The first thing he did on returning to Devipada was to plant some vegetables along a narrow strip outside his tenement door. He had noticed at the Asia Plateau centre how sewer water had been recycled to irrigate the gardens. A few feet of plastic piping brought waste-water from the corner of his room that served as a kitchen. Household waste was used as manure. ‘It didn’t cost me a thing,’ he says, ‘but it gave me new confidence in myself. I began to see how I could start coming up in life.’

A single well was the only source of water for Devipada’s 2,000-plus residents. ‘We used to watch the water level anxiously,’ recalls Sawant’s wife, Shalinitai. ‘The moment we felt it had risen we threw in our tins attached to ropes. Only the alert ones could get their share. The process went on round the clock, with endless waiting.’ The well was an open one and a lot of silt used to fall in. Over the years it had become choked with dirt.

One evening after work Sawant started moving the silt with a borrowed shovel. His solo effort was at first received with ridicule, but, as he persisted, other residents began to join in. ‘Together we cleared all the silt from the well. We also cleared the surrounding area and built a stone wall around it for safety. I still remember how much we enjoyed those evenings working together. We felt so happy to see much more water in the cleaned-up well. No one had thought of doing it before because nobody thought it was his job. We had got so used to our hardships that the thought of finding ways to overcome them just never occurred to us.’

Other initiatives soon followed. The silt removed from the well and the drains was used to fill in potholes in the road. Then the entire ground between the well and the basti was levelled to make a playground for the children. Another big step was the construction of a rough road linking the basti to the highway, allowing vehicles to come in for the first time.

‘The spirit of self-help was becoming infectious,’ remembers Sawant. ‘Every evening we used to meet after working hours to plan the next project. There was always something to be done.’ They decided to provide a school for the basti. The nearest one was three kilometres away and meant crossing the dangerous highway. A committee was formed with Sawant as president. The school opened some months later-a one-room temporary structure with mud walls, wooden planks for a ceiling and 25 pupils. When this building collapsed in heavy rain, it was decided to build a more ambitious brick structure.

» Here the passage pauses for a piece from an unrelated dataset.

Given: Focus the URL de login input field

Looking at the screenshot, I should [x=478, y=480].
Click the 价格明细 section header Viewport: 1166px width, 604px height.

Sawant’s committee began serious fund-raising, scrupulously issuing receipts for every contribution. These soon included gifts in kind-cement, roofing material, even the loan of a teacher! When the school opened it boasted a hall able to accommodate 50 pupils, an office, a veranda and a fenced-in playground. There were four classes in two shifts, catering for 200 pupils. ‘It became a symbol of the determination of the inhabitants of the basti to improve their lot,’ says Sawant. ‘It also came to be seen as a model of self-help in our whole area.’

Inspired by such grassroots initiatives, the local council decided to put in a water pipeline, and the day came when each household had running water. The school hall was used more and more by the community in non-school hours. A group of Mumbai medical students started visiting every Sunday morning, transforming the hall into a temporary clinic. A pharmaceutical company provided free medicines. On Sunday afternoons the hall was used to teach practical skills-cooking, sewing, nylon purse making-to the women of the basti, eventually opening up other sources of income. Other residents copied Sawant in growing vegetables or making small gardens outside their tenement rooms.

‘It was as if a new basti had been born,’ he reflects. ‘It confirmed my faith that if we start something with a good motive, God always helps us.’